To further enhance your understanding of preventing outages and ensuring system reliability, consider exploring strategies for proactive tech resilience. This approach complements New Relic’s monitoring capabilities by building systems that are inherently more stable.
For those looking to understand the broader impact of tech issues, it’s worth noting that downtime still plagues tech, often costing businesses significant amounts per minute. Proactive monitoring with New Relic is key to mitigating these financial impacts.
How can I reduce New Relic data ingest costs?
The most effective ways are to review your log retention policies and reduce them if possible, filter out verbose or unnecessary log messages at the agent level, and ensure you’re not sending custom attributes or metrics that are never queried or provide redundant information. Regularly check the “Data Management > Data ingest” dashboard to identify the biggest data contributors.
What’s the difference between “Other Transactions” and specific transaction names?
“Other Transactions” is a catch-all bucket for transactions that New Relic’s agent couldn’t automatically name with a specific, meaningful identifier, or transactions that were explicitly configured to fall into this category.
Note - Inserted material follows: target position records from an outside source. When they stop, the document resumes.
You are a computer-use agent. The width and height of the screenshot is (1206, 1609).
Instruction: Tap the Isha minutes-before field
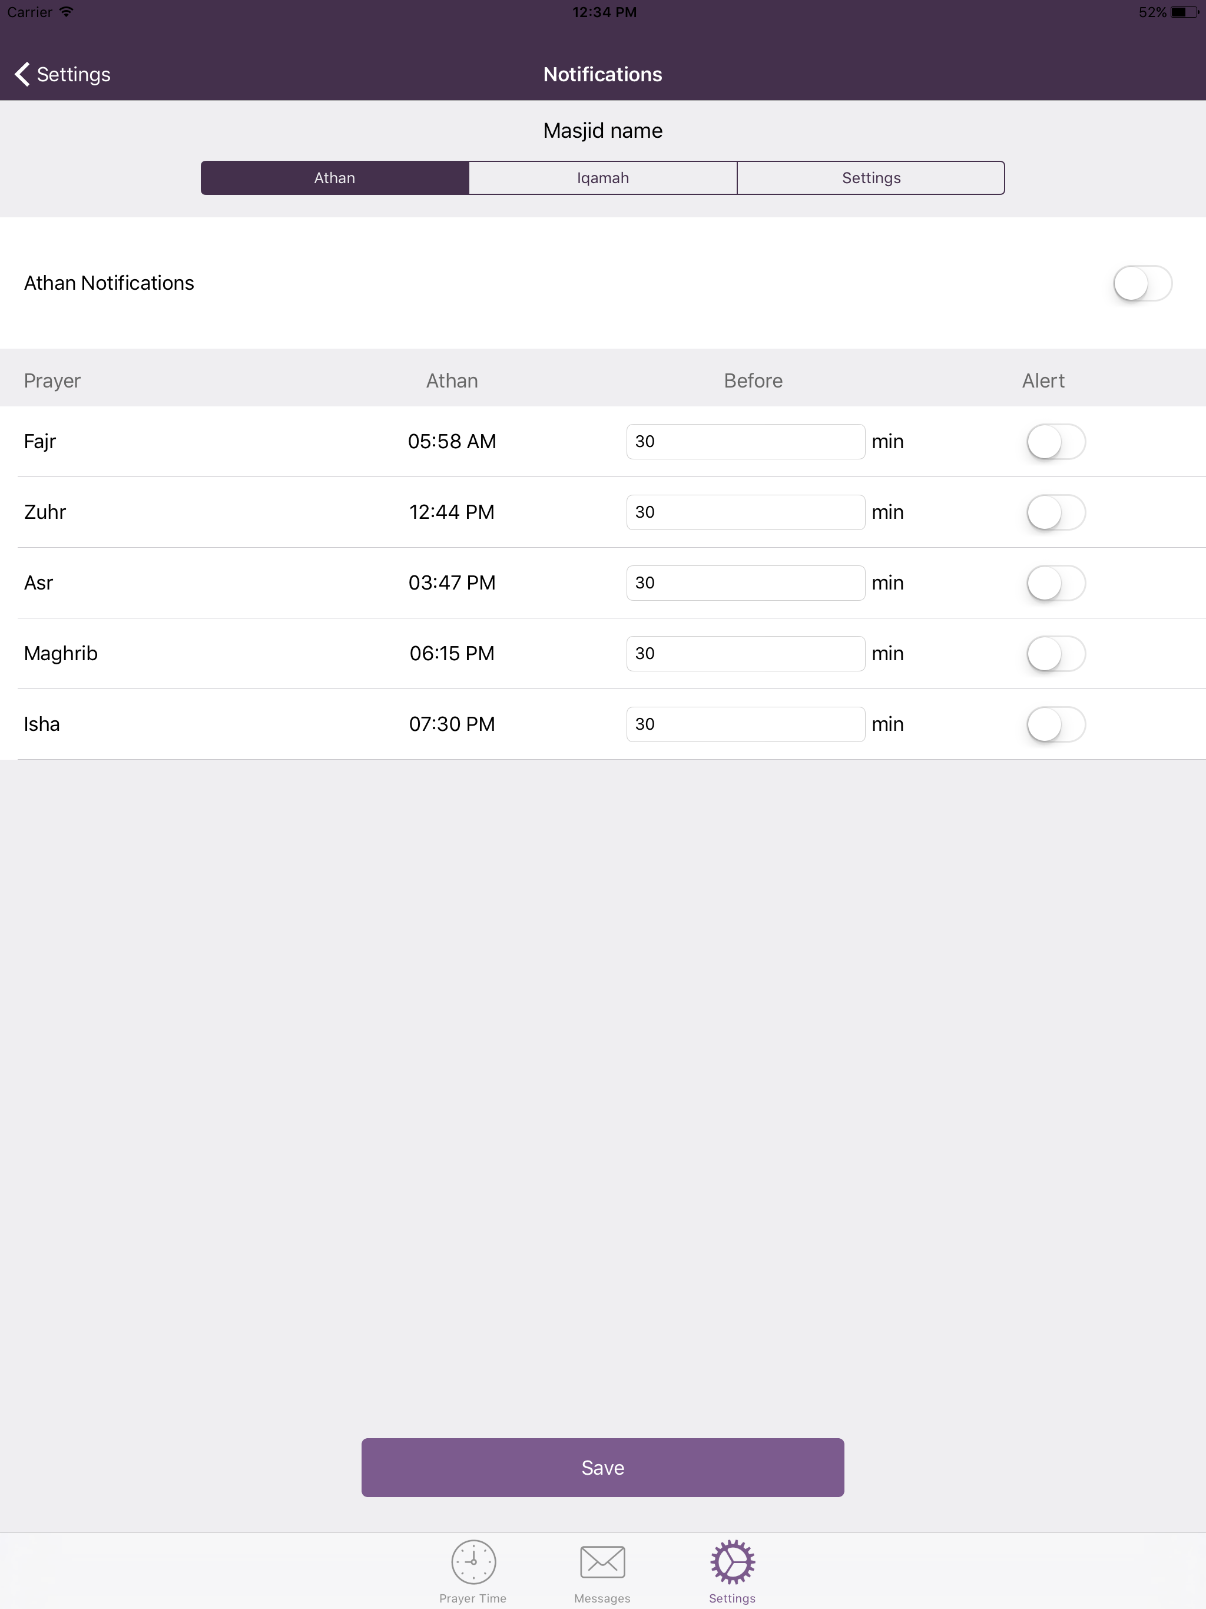(745, 724)
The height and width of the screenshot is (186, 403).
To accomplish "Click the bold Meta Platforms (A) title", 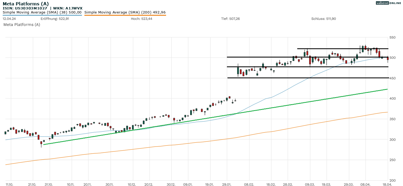I will click(26, 4).
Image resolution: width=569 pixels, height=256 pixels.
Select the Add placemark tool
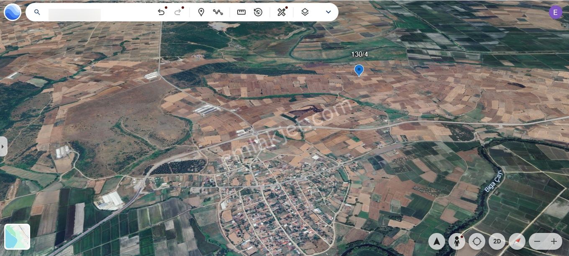pos(201,12)
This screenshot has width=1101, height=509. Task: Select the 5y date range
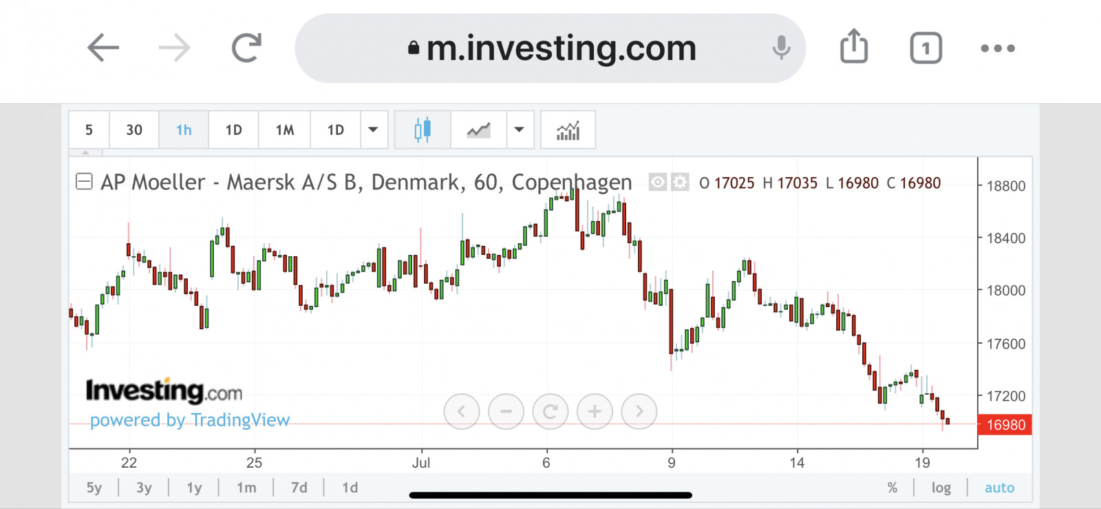click(x=94, y=488)
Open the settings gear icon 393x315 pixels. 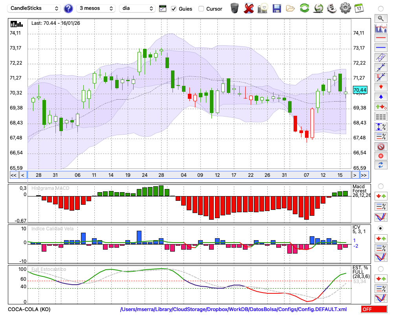345,8
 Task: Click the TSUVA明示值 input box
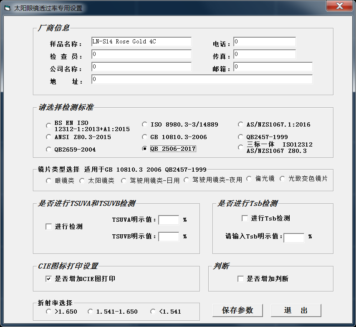[169, 220]
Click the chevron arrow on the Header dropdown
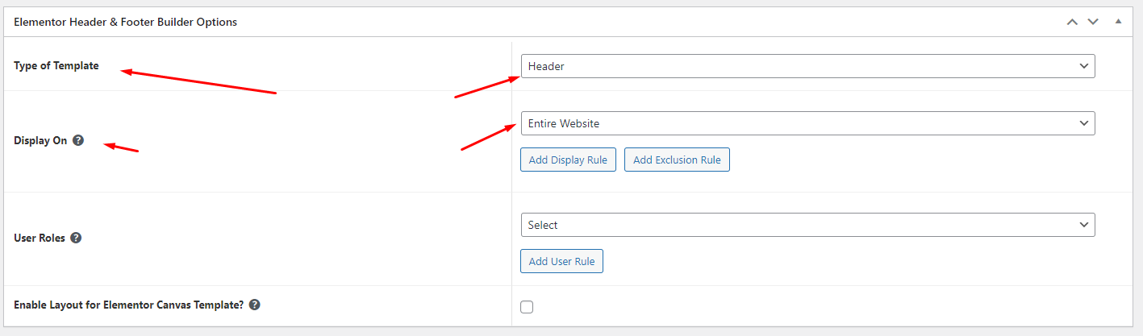The image size is (1143, 336). 1083,66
Specific transaction names (e.g., WebTransaction/UserService/createUser) are either automatically detected by the agent based on common frameworks or explicitly defined by you using the New Relic API, providing much clearer context for performance analysis.
Can New Relic monitor serverless functions like AWS Lambda?
Yes, New Relic offers robust monitoring for serverless environments. Their Serverless Monitoring solution provides deep visibility into AWS Lambda functions, including cold starts, invocations, errors, and duration, integrating seamlessly with your broader application and infrastructure data. It requires specific configuration for each function or via AWS CloudFormation templates.
How do I prevent alert fatigue with New Relic?
To combat alert fatigue, focus on setting intelligent alert conditions. Use “Baseline” alerts for dynamic thresholds, configure both “Warning” and “Critical” thresholds, and always set a “Duration” for how long a condition must persist before triggering an alert. Ensure your notification channels are targeted to the correct teams based on the severity and type of incident.
Is it possible to integrate New Relic with my existing incident management tools?
Absolutely. New Relic supports integration with a wide array of incident management and collaboration tools. Through “Notification channels,” you can send alerts to platforms like PagerDuty, Opsgenie, VictorOps, Slack, Jira, and custom webhooks, ensuring that incidents are routed to the right teams and workflows for prompt resolution.